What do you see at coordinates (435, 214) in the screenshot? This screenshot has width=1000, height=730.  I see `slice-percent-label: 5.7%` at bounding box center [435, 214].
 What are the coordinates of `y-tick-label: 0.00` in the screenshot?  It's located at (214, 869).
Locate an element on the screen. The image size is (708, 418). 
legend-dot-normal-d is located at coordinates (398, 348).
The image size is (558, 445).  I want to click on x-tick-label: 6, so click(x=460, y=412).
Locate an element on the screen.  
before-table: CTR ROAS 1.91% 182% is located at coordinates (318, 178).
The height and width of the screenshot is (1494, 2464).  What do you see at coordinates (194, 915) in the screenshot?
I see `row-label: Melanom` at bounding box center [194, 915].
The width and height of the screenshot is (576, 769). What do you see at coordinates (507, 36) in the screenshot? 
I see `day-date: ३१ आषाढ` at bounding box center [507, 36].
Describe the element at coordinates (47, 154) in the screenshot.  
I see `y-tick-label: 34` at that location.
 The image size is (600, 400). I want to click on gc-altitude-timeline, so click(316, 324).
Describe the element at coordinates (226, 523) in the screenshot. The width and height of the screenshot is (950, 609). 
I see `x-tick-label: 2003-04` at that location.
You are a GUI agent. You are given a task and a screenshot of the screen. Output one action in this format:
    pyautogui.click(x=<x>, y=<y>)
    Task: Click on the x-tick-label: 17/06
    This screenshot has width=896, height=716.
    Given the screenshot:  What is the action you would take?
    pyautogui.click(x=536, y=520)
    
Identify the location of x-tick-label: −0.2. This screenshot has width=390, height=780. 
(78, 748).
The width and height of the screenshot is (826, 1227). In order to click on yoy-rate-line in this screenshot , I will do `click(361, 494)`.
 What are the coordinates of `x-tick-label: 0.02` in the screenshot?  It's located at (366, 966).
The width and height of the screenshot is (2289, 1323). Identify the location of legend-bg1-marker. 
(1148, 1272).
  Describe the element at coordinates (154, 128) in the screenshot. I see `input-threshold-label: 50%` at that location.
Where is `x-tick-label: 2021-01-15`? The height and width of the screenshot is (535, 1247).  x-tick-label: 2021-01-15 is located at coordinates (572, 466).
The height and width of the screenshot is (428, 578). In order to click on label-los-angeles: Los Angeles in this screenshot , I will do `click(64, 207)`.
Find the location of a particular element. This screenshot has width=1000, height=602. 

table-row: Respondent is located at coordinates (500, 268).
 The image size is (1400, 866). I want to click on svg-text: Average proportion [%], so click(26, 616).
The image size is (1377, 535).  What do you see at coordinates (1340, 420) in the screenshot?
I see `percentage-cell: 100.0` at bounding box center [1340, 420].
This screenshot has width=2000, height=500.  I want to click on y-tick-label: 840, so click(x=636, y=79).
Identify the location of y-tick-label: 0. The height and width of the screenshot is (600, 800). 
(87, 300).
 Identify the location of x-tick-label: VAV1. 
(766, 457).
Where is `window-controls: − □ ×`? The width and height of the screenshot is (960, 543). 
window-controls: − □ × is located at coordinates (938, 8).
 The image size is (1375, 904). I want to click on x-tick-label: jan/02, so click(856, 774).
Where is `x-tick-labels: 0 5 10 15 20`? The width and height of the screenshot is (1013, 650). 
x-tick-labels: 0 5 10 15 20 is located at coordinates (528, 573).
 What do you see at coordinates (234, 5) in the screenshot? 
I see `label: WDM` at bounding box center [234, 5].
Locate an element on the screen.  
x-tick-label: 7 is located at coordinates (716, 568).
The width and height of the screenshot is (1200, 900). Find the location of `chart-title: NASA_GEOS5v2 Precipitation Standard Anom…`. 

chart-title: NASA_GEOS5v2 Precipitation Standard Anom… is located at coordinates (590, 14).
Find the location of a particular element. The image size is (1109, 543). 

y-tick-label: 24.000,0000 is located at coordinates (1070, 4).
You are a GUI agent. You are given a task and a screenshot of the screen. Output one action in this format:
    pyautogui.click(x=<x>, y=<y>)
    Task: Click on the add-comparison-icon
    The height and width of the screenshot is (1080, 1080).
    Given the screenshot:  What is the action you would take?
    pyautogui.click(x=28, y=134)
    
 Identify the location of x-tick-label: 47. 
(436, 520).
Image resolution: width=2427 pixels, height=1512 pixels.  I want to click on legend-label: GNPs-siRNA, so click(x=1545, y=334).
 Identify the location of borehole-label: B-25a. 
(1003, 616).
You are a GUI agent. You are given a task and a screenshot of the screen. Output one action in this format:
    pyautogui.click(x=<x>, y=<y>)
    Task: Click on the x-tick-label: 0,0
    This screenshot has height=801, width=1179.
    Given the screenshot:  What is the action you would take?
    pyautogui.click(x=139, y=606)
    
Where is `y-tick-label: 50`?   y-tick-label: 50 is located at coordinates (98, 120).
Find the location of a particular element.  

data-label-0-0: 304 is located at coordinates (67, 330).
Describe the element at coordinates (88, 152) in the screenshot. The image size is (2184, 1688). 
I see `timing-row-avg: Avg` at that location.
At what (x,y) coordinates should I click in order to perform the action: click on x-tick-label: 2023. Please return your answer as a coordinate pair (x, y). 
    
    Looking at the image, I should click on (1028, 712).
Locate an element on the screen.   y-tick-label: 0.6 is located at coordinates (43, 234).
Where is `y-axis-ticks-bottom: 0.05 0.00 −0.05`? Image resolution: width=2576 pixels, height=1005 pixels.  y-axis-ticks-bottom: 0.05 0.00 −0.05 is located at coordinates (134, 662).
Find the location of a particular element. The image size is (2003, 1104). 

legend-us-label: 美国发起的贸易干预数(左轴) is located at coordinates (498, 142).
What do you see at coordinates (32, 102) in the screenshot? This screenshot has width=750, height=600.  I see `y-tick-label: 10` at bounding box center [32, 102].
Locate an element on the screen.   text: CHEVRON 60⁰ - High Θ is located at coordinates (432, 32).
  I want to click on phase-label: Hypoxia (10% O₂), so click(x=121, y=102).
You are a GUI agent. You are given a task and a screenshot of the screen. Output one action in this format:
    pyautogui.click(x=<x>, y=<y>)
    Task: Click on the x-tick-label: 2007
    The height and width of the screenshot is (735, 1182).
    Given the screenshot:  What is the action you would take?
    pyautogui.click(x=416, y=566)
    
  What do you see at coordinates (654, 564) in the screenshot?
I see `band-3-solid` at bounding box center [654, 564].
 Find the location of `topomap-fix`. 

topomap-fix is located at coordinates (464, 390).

Instructions for the task: Revise all of the records above, changing each "GUI agent" to "desktop agent" and leaving every other character as it is.

Your response:
What do you see at coordinates (435, 214) in the screenshot? This screenshot has width=1000, height=730.  I see `slice-percent-label: 5.7%` at bounding box center [435, 214].
 What are the coordinates of `y-tick-label: 0.00` in the screenshot?  It's located at (214, 869).
Locate an element on the screen. The image size is (708, 418). 
legend-dot-normal-d is located at coordinates (398, 348).
The image size is (558, 445).  I want to click on x-tick-label: 6, so click(x=460, y=412).
Locate an element on the screen.  
before-table: CTR ROAS 1.91% 182% is located at coordinates (318, 178).
The height and width of the screenshot is (1494, 2464).  What do you see at coordinates (194, 915) in the screenshot?
I see `row-label: Melanom` at bounding box center [194, 915].
The width and height of the screenshot is (576, 769). What do you see at coordinates (507, 36) in the screenshot? 
I see `day-date: ३१ आषाढ` at bounding box center [507, 36].
Describe the element at coordinates (47, 154) in the screenshot.  
I see `y-tick-label: 34` at that location.
 The image size is (600, 400). I want to click on gc-altitude-timeline, so click(316, 324).
Describe the element at coordinates (226, 523) in the screenshot. The width and height of the screenshot is (950, 609). 
I see `x-tick-label: 2003-04` at that location.
You are a desktop agent. You are given a task and a screenshot of the screen. Output one action in this format:
    pyautogui.click(x=<x>, y=<y>)
    Task: Click on the x-tick-label: 17/06
    This screenshot has width=896, height=716.
    Given the screenshot:  What is the action you would take?
    pyautogui.click(x=536, y=520)
    
Identify the location of x-tick-label: −0.2. This screenshot has width=390, height=780. 
(78, 748).
The width and height of the screenshot is (826, 1227). In order to click on yoy-rate-line in this screenshot , I will do `click(361, 494)`.
 What are the coordinates of `x-tick-label: 0.02` in the screenshot?  It's located at (366, 966).
The width and height of the screenshot is (2289, 1323). Identify the location of legend-bg1-marker. 
(1148, 1272).
  Describe the element at coordinates (154, 128) in the screenshot. I see `input-threshold-label: 50%` at that location.
Where is `x-tick-label: 2021-01-15`? The height and width of the screenshot is (535, 1247).  x-tick-label: 2021-01-15 is located at coordinates (572, 466).
The height and width of the screenshot is (428, 578). In order to click on label-los-angeles: Los Angeles in this screenshot , I will do `click(64, 207)`.
Find the location of a particular element. This screenshot has width=1000, height=602. 

table-row: Respondent is located at coordinates (500, 268).
 The image size is (1400, 866). I want to click on svg-text: Average proportion [%], so click(26, 616).
The image size is (1377, 535).  What do you see at coordinates (1340, 420) in the screenshot?
I see `percentage-cell: 100.0` at bounding box center [1340, 420].
This screenshot has width=2000, height=500.  I want to click on y-tick-label: 840, so click(x=636, y=79).
Identify the location of y-tick-label: 0. The height and width of the screenshot is (600, 800). 
(87, 300).
 Identify the location of x-tick-label: VAV1. 
(766, 457).
Where is `window-controls: − □ ×`? The width and height of the screenshot is (960, 543). 
window-controls: − □ × is located at coordinates (938, 8).
 The image size is (1375, 904). I want to click on x-tick-label: jan/02, so click(856, 774).
Where is `x-tick-labels: 0 5 10 15 20`? The width and height of the screenshot is (1013, 650). 
x-tick-labels: 0 5 10 15 20 is located at coordinates (528, 573).
 What do you see at coordinates (234, 5) in the screenshot? 
I see `label: WDM` at bounding box center [234, 5].
Locate an element on the screen.  
x-tick-label: 7 is located at coordinates (716, 568).
The width and height of the screenshot is (1200, 900). Find the location of `chart-title: NASA_GEOS5v2 Precipitation Standard Anom…`. 

chart-title: NASA_GEOS5v2 Precipitation Standard Anom… is located at coordinates (590, 14).
Find the location of a particular element. The image size is (1109, 543). 

y-tick-label: 24.000,0000 is located at coordinates (1070, 4).
You are a desktop agent. You are given a task and a screenshot of the screen. Output one action in this format:
    pyautogui.click(x=<x>, y=<y>)
    Task: Click on the add-comparison-icon
    The height and width of the screenshot is (1080, 1080).
    Given the screenshot:  What is the action you would take?
    pyautogui.click(x=28, y=134)
    
 Identify the location of x-tick-label: 47. 
(436, 520).
Image resolution: width=2427 pixels, height=1512 pixels.  I want to click on legend-label: GNPs-siRNA, so click(x=1545, y=334).
 Identify the location of borehole-label: B-25a. 
(1003, 616).
You are a desktop agent. You are given a task and a screenshot of the screen. Output one action in this format:
    pyautogui.click(x=<x>, y=<y>)
    Task: Click on the x-tick-label: 0,0
    This screenshot has height=801, width=1179.
    Given the screenshot:  What is the action you would take?
    pyautogui.click(x=139, y=606)
    
Where is `y-tick-label: 50`?   y-tick-label: 50 is located at coordinates (98, 120).
Find the location of a particular element.  

data-label-0-0: 304 is located at coordinates (67, 330).
Describe the element at coordinates (88, 152) in the screenshot. The image size is (2184, 1688). 
I see `timing-row-avg: Avg` at that location.
At what (x,y) coordinates should I click in order to perform the action: click on x-tick-label: 2023. Please return your answer as a coordinate pair (x, y). 
    
    Looking at the image, I should click on (1028, 712).
Locate an element on the screen.   y-tick-label: 0.6 is located at coordinates (43, 234).
Where is `y-axis-ticks-bottom: 0.05 0.00 −0.05`? Image resolution: width=2576 pixels, height=1005 pixels.  y-axis-ticks-bottom: 0.05 0.00 −0.05 is located at coordinates (134, 662).
Find the location of a particular element. The image size is (2003, 1104). 

legend-us-label: 美国发起的贸易干预数(左轴) is located at coordinates (498, 142).
What do you see at coordinates (32, 102) in the screenshot? This screenshot has width=750, height=600.  I see `y-tick-label: 10` at bounding box center [32, 102].
Locate an element on the screen.   text: CHEVRON 60⁰ - High Θ is located at coordinates (432, 32).
  I want to click on phase-label: Hypoxia (10% O₂), so click(x=121, y=102).
You are a desktop agent. You are given a task and a screenshot of the screen. Output one action in this format:
    pyautogui.click(x=<x>, y=<y>)
    Task: Click on the x-tick-label: 2007
    The height and width of the screenshot is (735, 1182).
    Given the screenshot:  What is the action you would take?
    pyautogui.click(x=416, y=566)
    
  What do you see at coordinates (654, 564) in the screenshot?
I see `band-3-solid` at bounding box center [654, 564].
 Find the location of `topomap-fix`. 

topomap-fix is located at coordinates (464, 390).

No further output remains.